Hopes of a repeat of last year that saw the Baltic Dry Index (BDI) peak at over 5,500 points have been dashed and the market has come off sharply since this year’s high of 3,344 points in May to just 1,133 points on Wednesday.
In a report at the end of August Breakwave Advisors noted that Capesize spot rates are now “essentially zero” a far cry from the $100,000 day rates seen less than a year earlier.
There are some improvements in the market expected in the coming months but overall averages are expected to considerably lower in 2023 and 2024. S&P Global forecasts that the BDI will fall on average 20 – 30% annually about 1,300–1,400 points in 2023 before recovering to average about 1,400–1,500 points in 2024.
“Although we expect some seasonal improvements in the dry bulk market in coming months, volatile path to lower rates is expected in the near term due to slower-than-expected economic growth with continued weakness in mainland China’s real estate sector as well as the absence of high congestion. Eventually, overall dry bulk freight rates may return to the level we have seen in pre-pandemic period in coming months,” said Daejin Lee, Lead Shipping Analyst for S&P Global Intelligence.
With lower trade volumes forecast S&P does not expect to see a return in port congestion which acted to limit vessel supply.
Breakwave noted a shift back to focusing on the fundamentals and away from disruptions of the last couple of years such as Covid crew detentions, port congestion and supply chain breakdowns.

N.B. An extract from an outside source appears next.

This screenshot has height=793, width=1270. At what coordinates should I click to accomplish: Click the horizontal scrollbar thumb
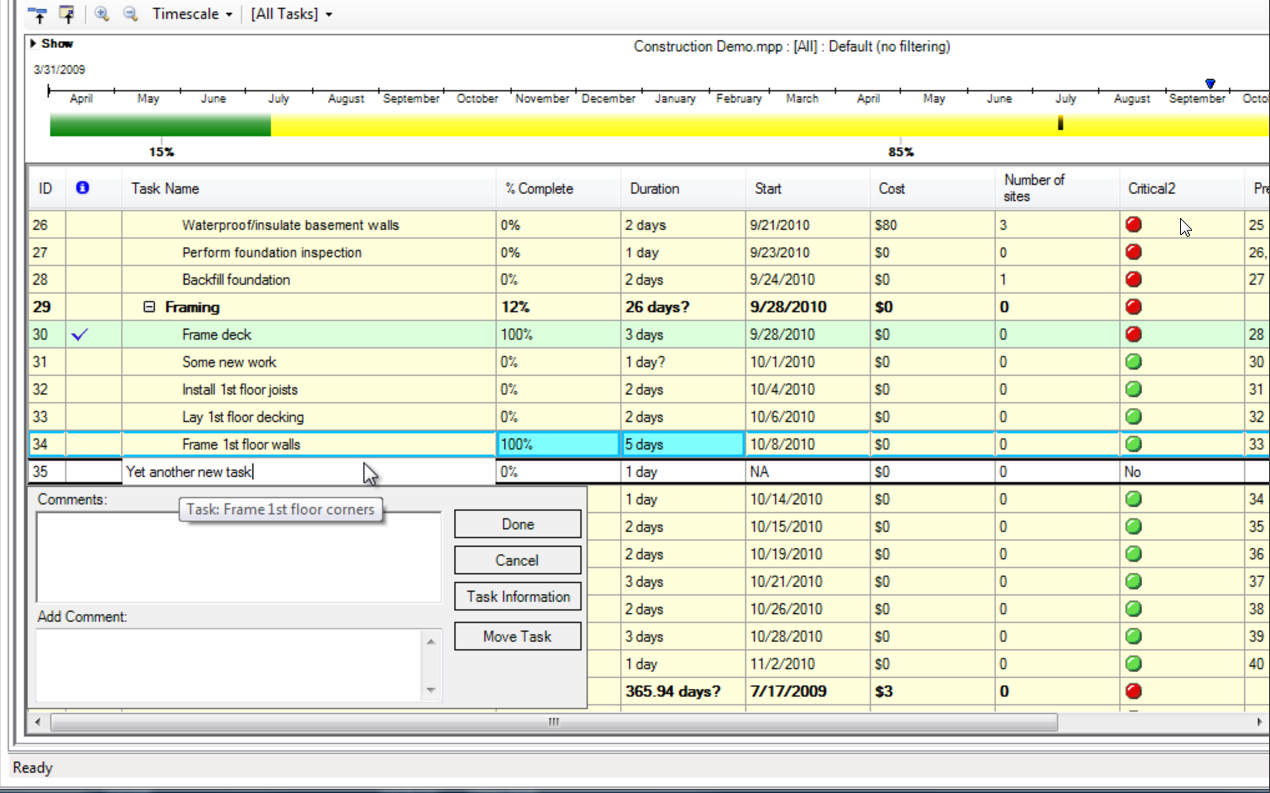553,722
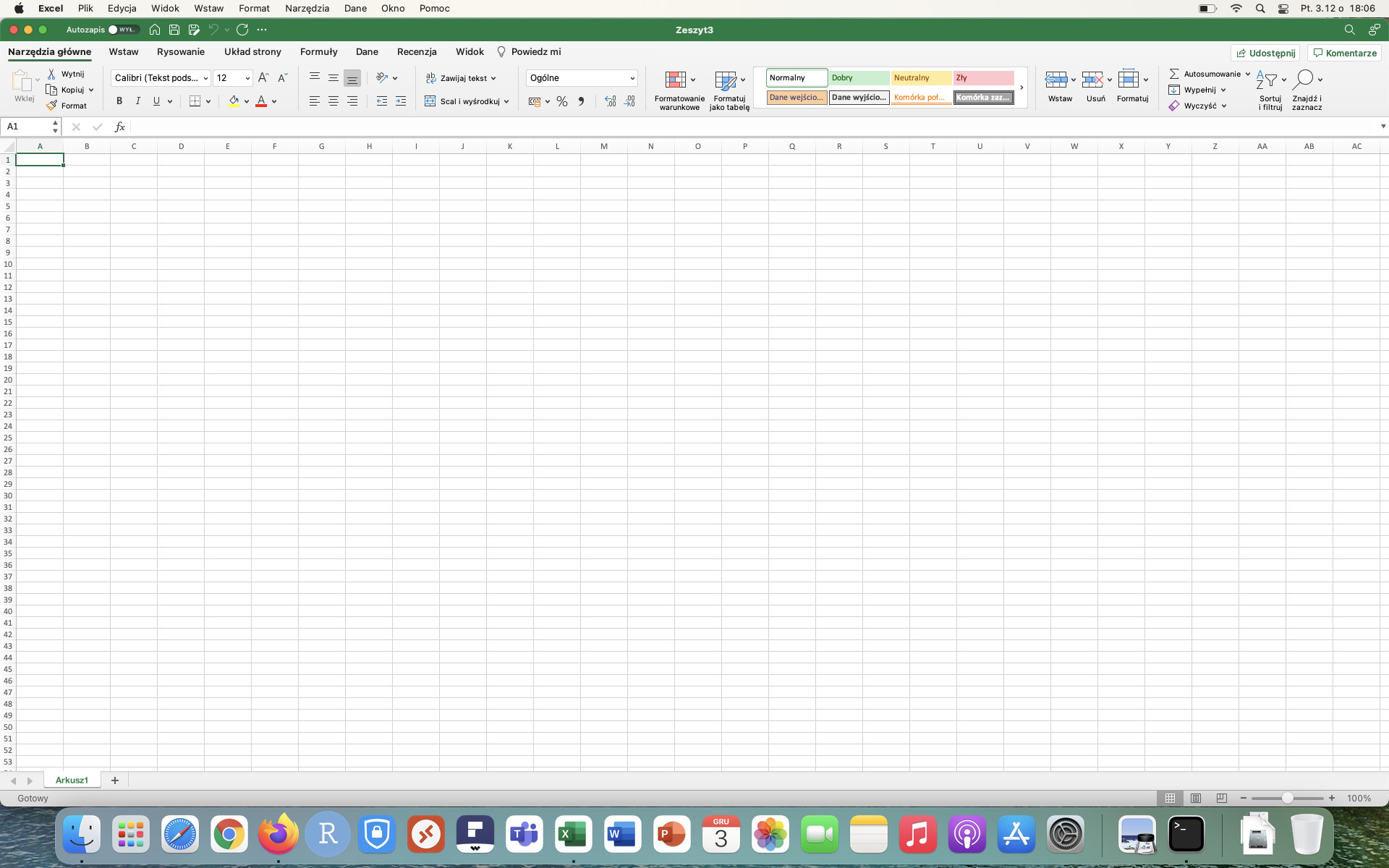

“Following a period of high uncertainty and significant disruptions across the commodity spectrum, the gradual normalization of trade is shifting the market’s attention back to the traditional demand and supply dynamics that have shaped dry bulk profitability for decades,” the report from Breakwave said.
“As effective fleet supply growth for the next few years looks marginal, demand will be the main determinant of spot freight rates with China returning back to the driver’s seat as the dominant force of bulk imports.”
S&P also noted a lack of newbuilding orders that would help freight rates recover in the second half of 2023 and 2024.